*TEXTE FOURNI*.
Premier volet de la suite d’expositions « Public Relations » à la galerie Public, les travaux de Elise Florenty et Jorinde Voigt présentent des surfaces de réflexion et/ou de projection dans l’univers quotidien des signes.

Une exposition résonnante et cohérente qui fonctionne par deux, à l’initiative de la commissaire berlinoise Anje Weitzel, invitée à Public, alors qu’Emilie Renard était invitée au Verein zur Forderung aktueller Kunst e.V. à Berlin.
De quoi être curieux des trois week-ends à suivre.

Jorinde Voigt, Give Me a Sign (extrait d’une chanson de la série Sans titre, série CD et dessins encadrés en CD cover)
Jorinde Voigt cherche le moyen de fournir des représentations du monde qui soient libérées des cadres réducteurs (par le résultat ou par le mode d’utilisation) des médiums habituels tels que la photographie ou la vidéo. Il s’agit pour elle de proposer une « Better Picture » de situations vécues (il n’y a pas vraiment d’équivalent à cette expression en français), un élargissement de notre champ habituel de représentation et de fait, de perception.

Pour « Public Relations », Jorinde Voigt montre des « partitions de situations » (Paris 1-12) : douze croquis aux allures de script dans lesquels les signes et courbes d’une grammaire personnelle recomposent des situations expérimentées dans des espaces publics parisiens.
Difficiles à « interpréter » pour le public profane, elles séduisent par leur poétique indépendante. Si ici les partitions ne seront, a priori, pas données à jouer, il est arrivé que Jorinde Voigt le fasse. Pour Indonesia, différents musiciens (mais ils auraient aussi pu être des vidéastes) ont interprété des partitions de situations vécues en Indonésie, faites de notes aussi diverses que des voitures passant sur l’échelle du temps, des journalistes au bas de l’hôtel, des accidents hier et les ignorances du présent. Le résultat est une écoute du monde complétée d’un nouveau souffle et, surtout, non asservie à des narrations formatées.

La deuxième pièce présentée (Sans titre, série CD et dessins encadrés en CD cover) fonctionne presque en négatif des partitions. Sur le mur, des lecteurs CD proposent quatre « tubes » (des chansons d’amour) en écoute individuelle. Sur le boîtier les titres, énigmatiques associations, invitent à recomposer pour soi des situations à partir de ces éléments (de l’après rasage, du coton, un homme blond, etc.). Et si l’on ne comprend pas l’allemand, le tête-à-tête avec un morceau très commercial n’est pas sans effet.

*Entrées provenant d'une source de données*.

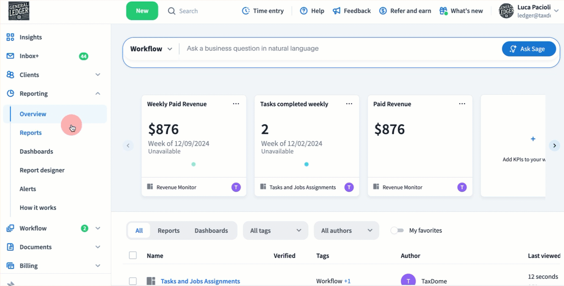The width and height of the screenshot is (564, 286).
Task: Open Help question mark icon
Action: [x=304, y=11]
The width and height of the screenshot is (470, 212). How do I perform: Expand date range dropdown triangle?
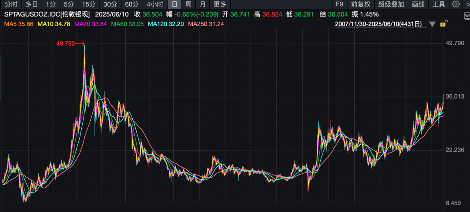432,24
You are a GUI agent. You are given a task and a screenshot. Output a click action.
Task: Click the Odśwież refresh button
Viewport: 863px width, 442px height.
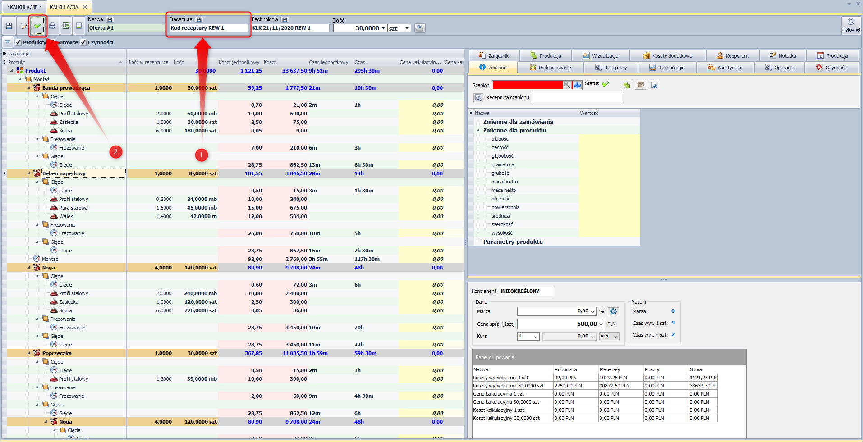pos(851,25)
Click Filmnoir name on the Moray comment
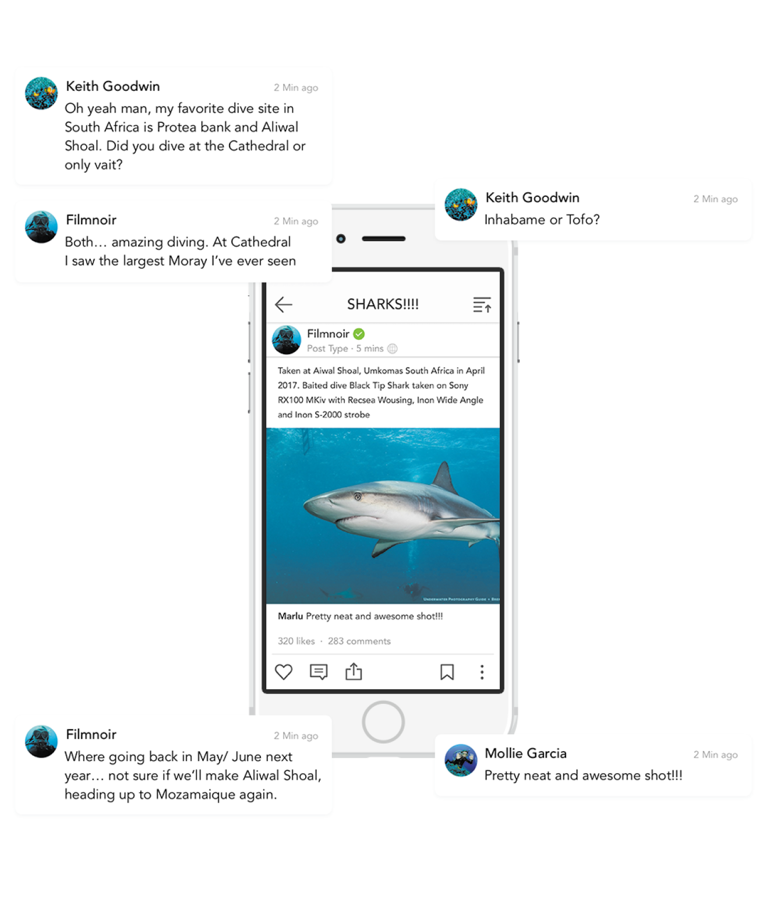The height and width of the screenshot is (916, 763). (x=91, y=220)
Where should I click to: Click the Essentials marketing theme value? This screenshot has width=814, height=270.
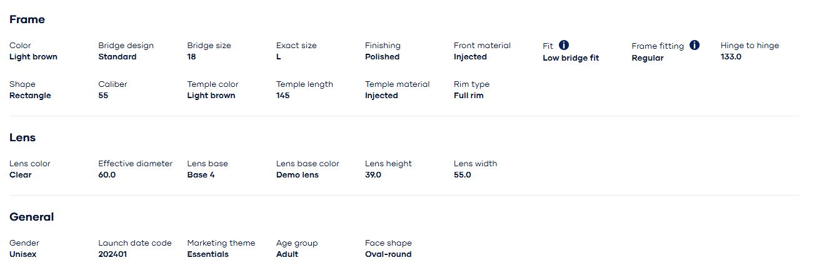(x=208, y=254)
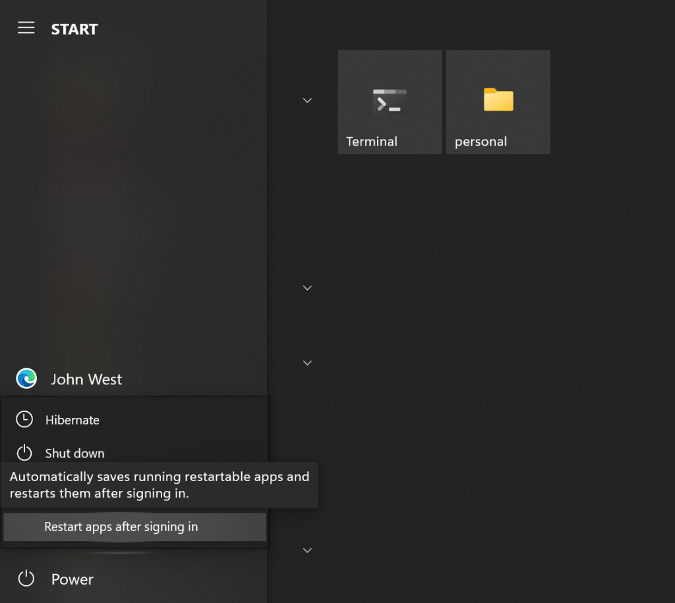Click the Terminal tile label
The height and width of the screenshot is (603, 675).
point(372,142)
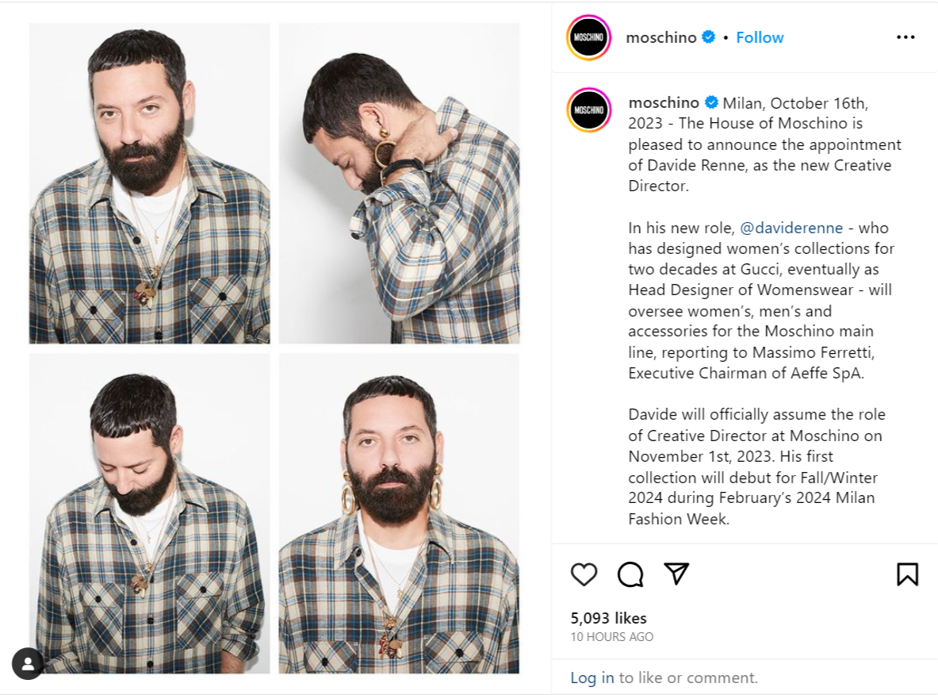
Task: Click the Follow button
Action: tap(759, 37)
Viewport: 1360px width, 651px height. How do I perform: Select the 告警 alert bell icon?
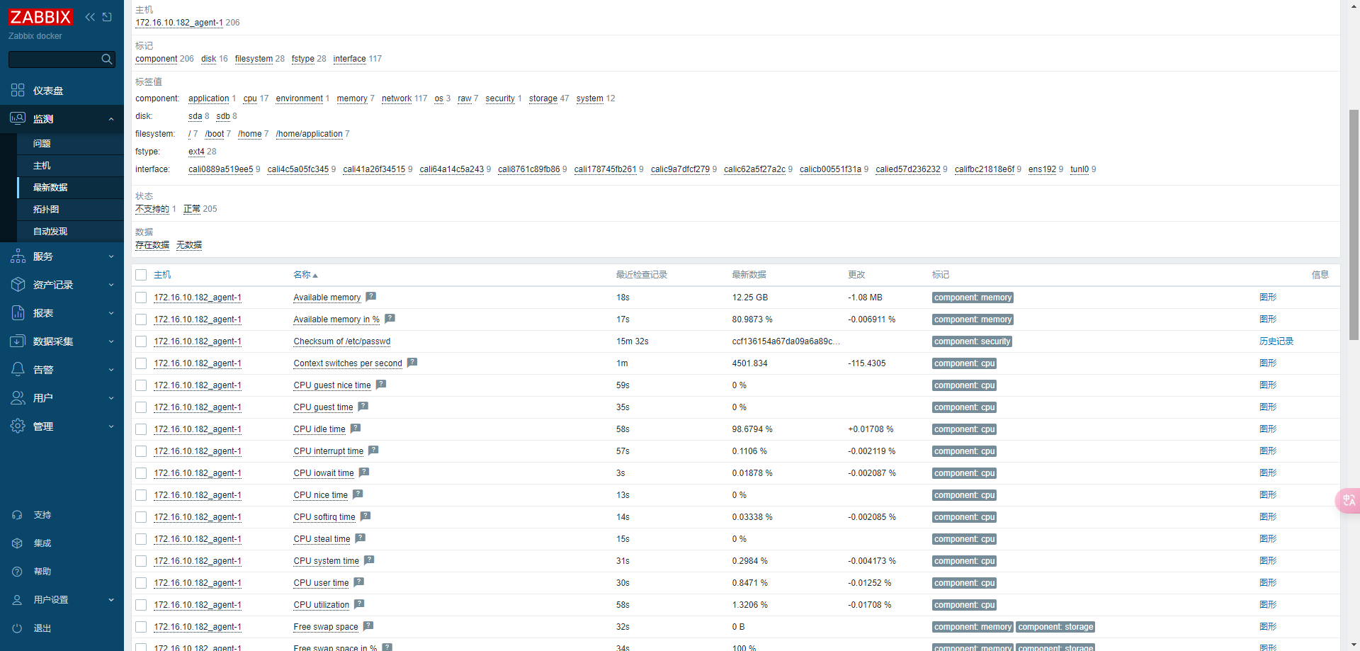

*TRAVAIL DEMANDÉ*.
(1) Recopiez fidèlement le passage du texte sur l'exposition « Public Relations » qui commence par « Premier volet de » et se poursuit jusqu'à « série Sans titre, série CD et dessins encadrés en CD cover) ».
(2) Rédigez la suite du texte sur l'exposition « Public Relations » à partir de sa dernière phrase.
La consultation des entrées n'est pas nécessaire.

*RÉPONSES*.
(1)
Premier volet de la suite d’expositions « Public Relations » à la galerie Public, les travaux de Elise Florenty et Jorinde Voigt présentent des surfaces de réflexion et/ou de projection dans l’univers quotidien des signes.

Une exposition résonnante et cohérente qui fonctionne par deux, à l’initiative de la commissaire berlinoise Anje Weitzel, invitée à Public, alors qu’Emilie Renard était invitée au Verein zur Forderung aktueller Kunst e.V. à Berlin.
De quoi être curieux des trois week-ends à suivre.

Jorinde Voigt, Give Me a Sign (extrait d’une chanson de la série Sans titre, série CD et dessins encadrés en CD cover)

(2)
On passe de son anonymat et de l’anonymat des situations dans lesquels il nous est habituellement donné de l’entendre, à une appropriation personnelle de ces mêmes situations. Debout dans la galerie, comme assis sur un banc dans le parc, la love song diffusée au loin ne vient-elle pas s’intégrer à notre partition ? Un genre de solitude pop…

Elise Florenty
Ce n’est pas exactement de la solitude (extrait de 37s, The Other Way Round, 2004)
Sur le sol un moniteur vidéo (silencieux), pose une question difficile à entendre. Si tu fais – de bruit tu crois que je t’écoute + ? défile au dessus de visages et fragments de corps animés. Les dessins apparaissent, se soustraient, se superposent, comme des êtres cherchant une façon d’être présent et signifier quelque chose (regarde moi je vole), quand ils ne cherchent pas ensemble un point de contact (un baiser). Sur le mur un fragment de phrase, l’amorce du mot « corps », attendent d’être complétés par l’une des diapositives qui éclairent avec économie (parfois un dessin) la feuille sur le mur. Trois silhouettes placées devant un décor architectural catastrophique (un bateau échoué sur la rive d’une mégapole), se retrouvent à l’identique au ras du sol, sur le mur blanc (vide) de la galerie.

Mais c’est la vidéo projetée à l’entrée qui est la plus « bavarde ». Pièce maîtresse qui se compose en partie des autres (qu’elles manipulent, trient, recyclent), elle rend compte du processus dynamique selon lequel Elise Florenty aime à réflechir et travailler. En bande horizontale au-dessus d’images animées avec lesquelles ils correspondront peut-être, des mots, des phrases réfléchissent en s’écrivant, proposent, ordonnent, se reprennent. Comme pour le public, le traitement de ces signes et images se fait à mesure, online.

La communication est un flux tendu (souvent horizontal ici) qui ne cesse jamais (puisqu’il continue dans la mémoire et les projections) mais qui peut être menacé, ou comme ici, manipulé.
Elise Florenty rend compte des déceptions de la communication par des procédés identiques aux « catastrophes » de tous les jours: Interruption par un jingle (toutes les 37’’), diapositive complémentaire perdue dans la ronde des diapositives, blancs (trous), mensonge (les ballons sur le mur sont des bombes sur le dessin).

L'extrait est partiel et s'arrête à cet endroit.